Friday 6 August 2004

Broken Record

The Malta Independent
 6th August 2004

Our culture takes division right down to the village festa. We often find difficulty to agree on yesterday`s weather let alone on tomorrow`s news. The front pages of In-Nazzjon and L-Orizzont suggest that half the population lives a very different reality from the other half.

It is therefore quite curious that we have achieved broad agreement on the need to re-invent ourselves economically by forging a social pact. Whilst the Opposition is not directly involved in MCESD discussions on the social pact, it has announced plans to publish an economic regeneration plan which cannot but present the broad objectives of the social pact.

The need to formulate a social pact has become like a broken record. Everyone seems to agree that we need it but no one has any clear ideas on how to build a consensus round putting it in practice. Events of this week have shown that parties who are expected to overcome themselves and reach consensus on the social pact, could not even honour a commitment not to communicate with the Press except through the Chairman of the MCESD.

A social pact involves acceptance that the country has been living a lie.` Our living beyond our means has been financed through debt not earnings.` Chronic annual fiscal deficit and rapid accumulation of public debt could, unless halted, threaten our financial stability and lock us out of any prospect of joining the Euro single currency within this decade.

A social pact means rolling back the excesses and making the country regain its financial sanity and international competitiveness by taking back our general standard of living to levels which can sustain economic growth through attraction of fresh investment. Failure to do so will mean that we will gradually lose what we have turning low growth into outright contraction.` It is as serious as that.

The task of achieving the social pact is compounded by the fact that the government that is trying to broker it, is in effect the culprit as to why a social pact has become indispensable to get ourselves out of the hole. The government put us in the hole in the first place!

Government`s economic mismanagement, often going for the short term politically convenient but economically expensive solutions, has produced the dubious triple crown of chronic deficit and debt, slow growth depending on government`s own unsustainable expenditure, and a rate of inflation superior to that of our competitors. Unemployment has been kept respectable only because it is hidden through inefficient under-employment in the public sector.

This basically means that government has no further tools with which to manage the economy. We have exhausted our debt capacity and quite apart from the obligations to get us fiscally in shape for the Euro, we just cannot continue to borrow faster than the rate of growth of the economy.

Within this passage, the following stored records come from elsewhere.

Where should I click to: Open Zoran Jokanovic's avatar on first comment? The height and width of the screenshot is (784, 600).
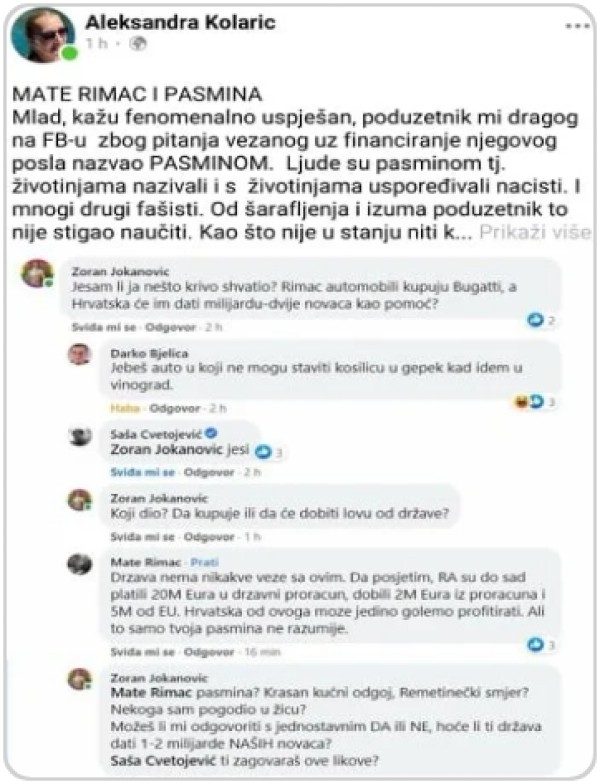(x=38, y=274)
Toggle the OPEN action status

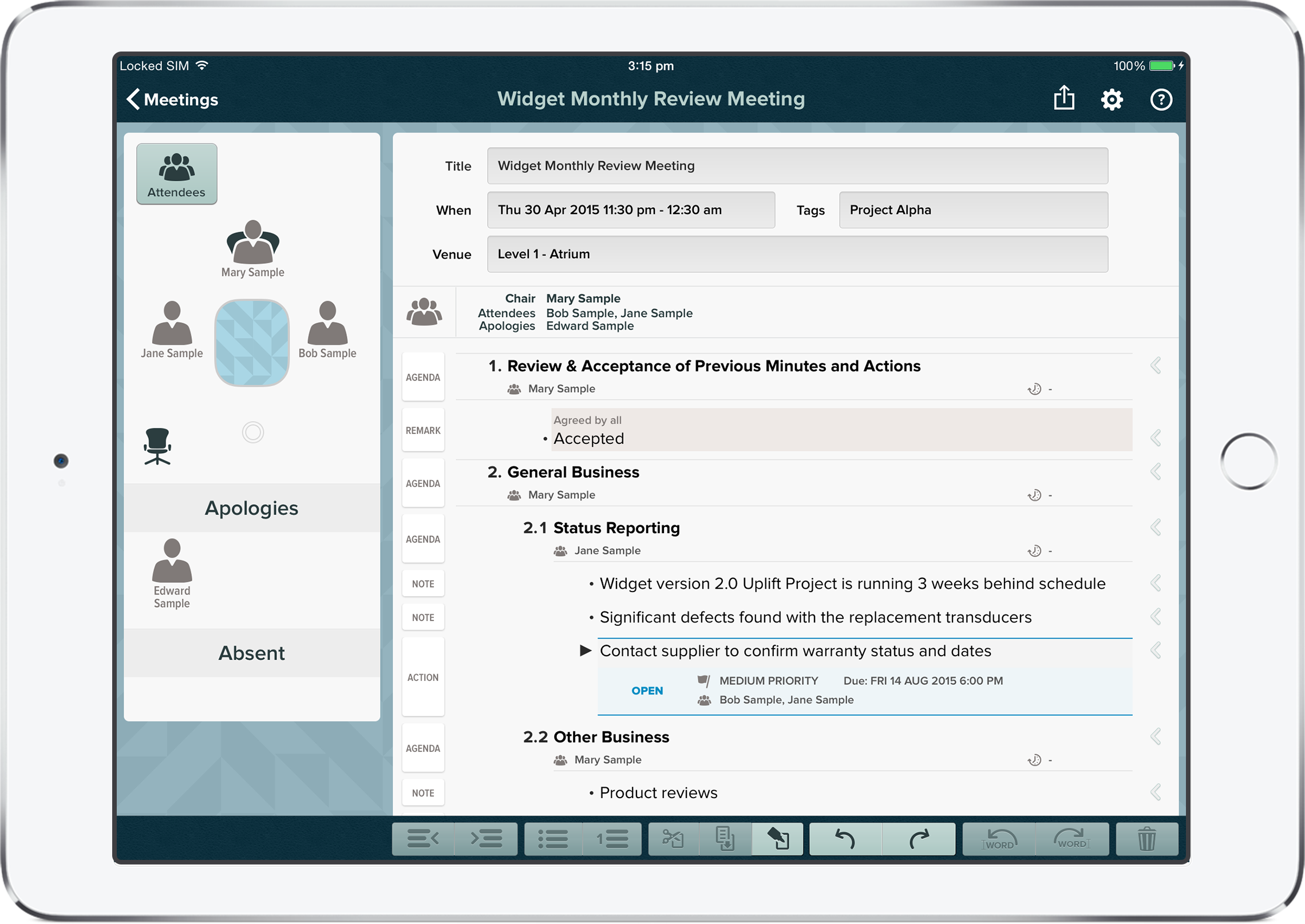[x=647, y=691]
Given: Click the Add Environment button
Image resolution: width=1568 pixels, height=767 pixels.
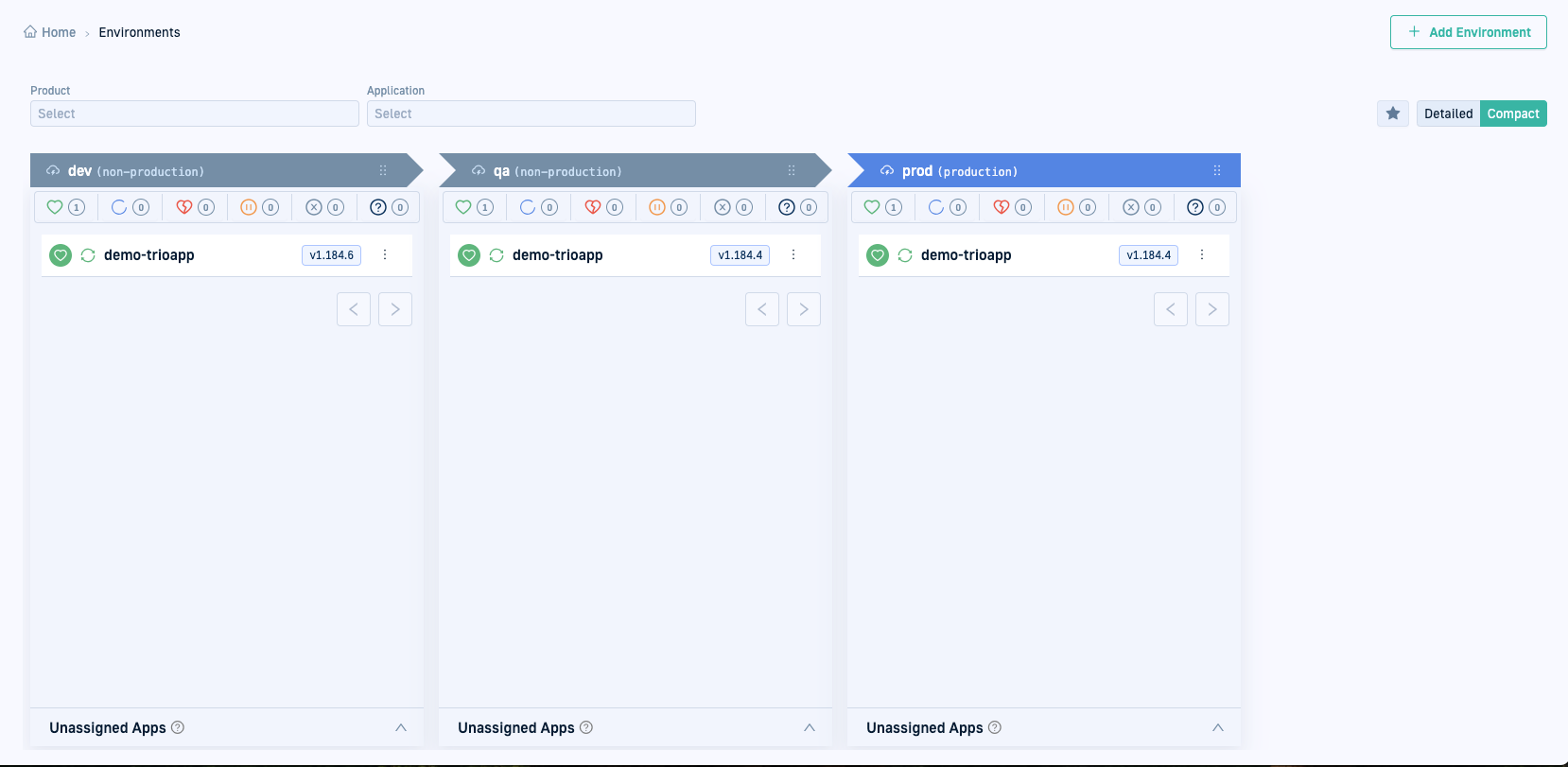Looking at the screenshot, I should tap(1468, 32).
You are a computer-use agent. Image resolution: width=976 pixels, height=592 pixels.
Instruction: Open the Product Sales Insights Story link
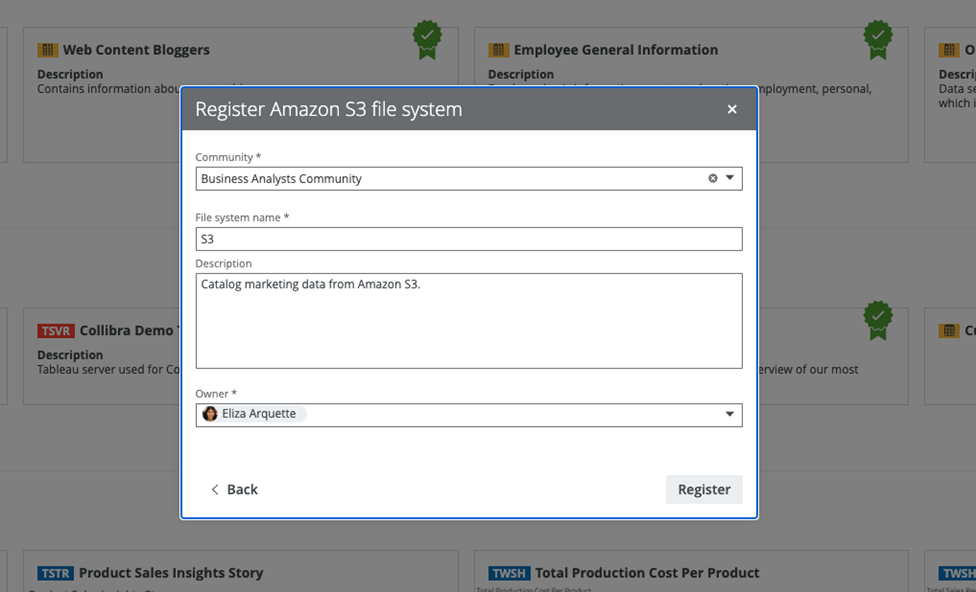[x=171, y=573]
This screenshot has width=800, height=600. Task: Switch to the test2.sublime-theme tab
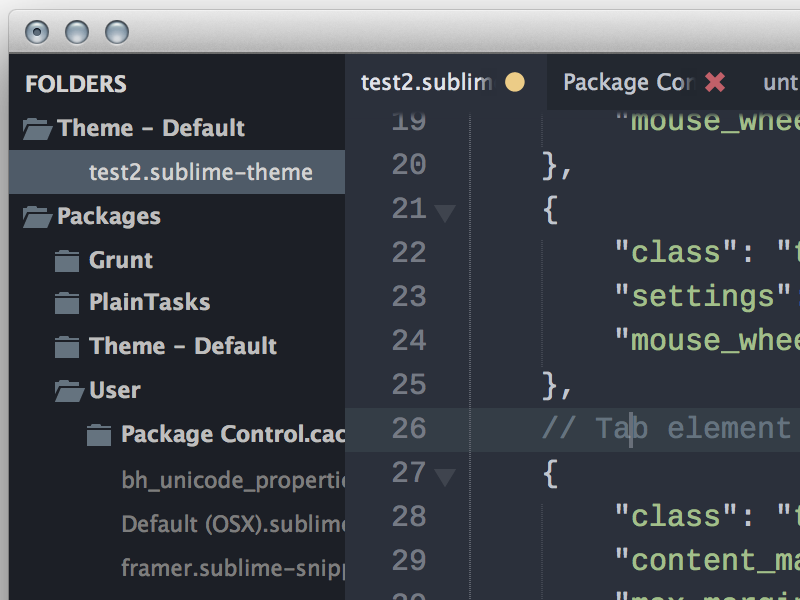coord(427,82)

Expenditure control is easy to say but very hard to implement within the limits of what is politically possible and socially acceptable. Expenditure improvement in absolute terms is almost impossible and at best government should aim to achieve expenditure control in relative terms to the GDP but only over a medium to long term time span.

Which basically means that the social pact consensus for restructuring and re-acquiring international competitiveness critically depends on achieving a high rate of economic growth based on a sustainable platform of private sector investment, domestic as much as foreign.

Trying to address the fiscal deficit by raising taxes is bound to be counter-productive in terms of economic growth.` Fiscal policy has become a sterile tool of economic policy and monetary policy is as good to generate demand and investment as `pushing on a string` (Keynes). In any case monetary policy is largely out of our control once interest rates and capital movement controls have been liberalised.

Only exchange rate policy is left to restore competitiveness as a basis for a social pact agreement and government has boxed itself in a corner by pledging not to use it even though Real Rate of Exchange calculations show that the current level of the Maltese Lira is 10% and growing less competitive than it was in 1995.

How may I ask are we going to regain international competitiveness By hope By prayer` Will the unions accept to be placed in the silly situation were they are forced to accept private sector demands for wage/benefits cuts whilst public sector employees continue to burn up resources at leisure. How can government plan to avoid reducing its workforce, not even through natural wastage, whilst putting at risk thousands and thousands of private sector employees whose job is on the line as the global economy and our economic mismanagement` is forcing their employers to consider re-locating? For pubic sector employees there is no problem, government cannot re-locate!

Do we want a broken record or a social pact with real solutions?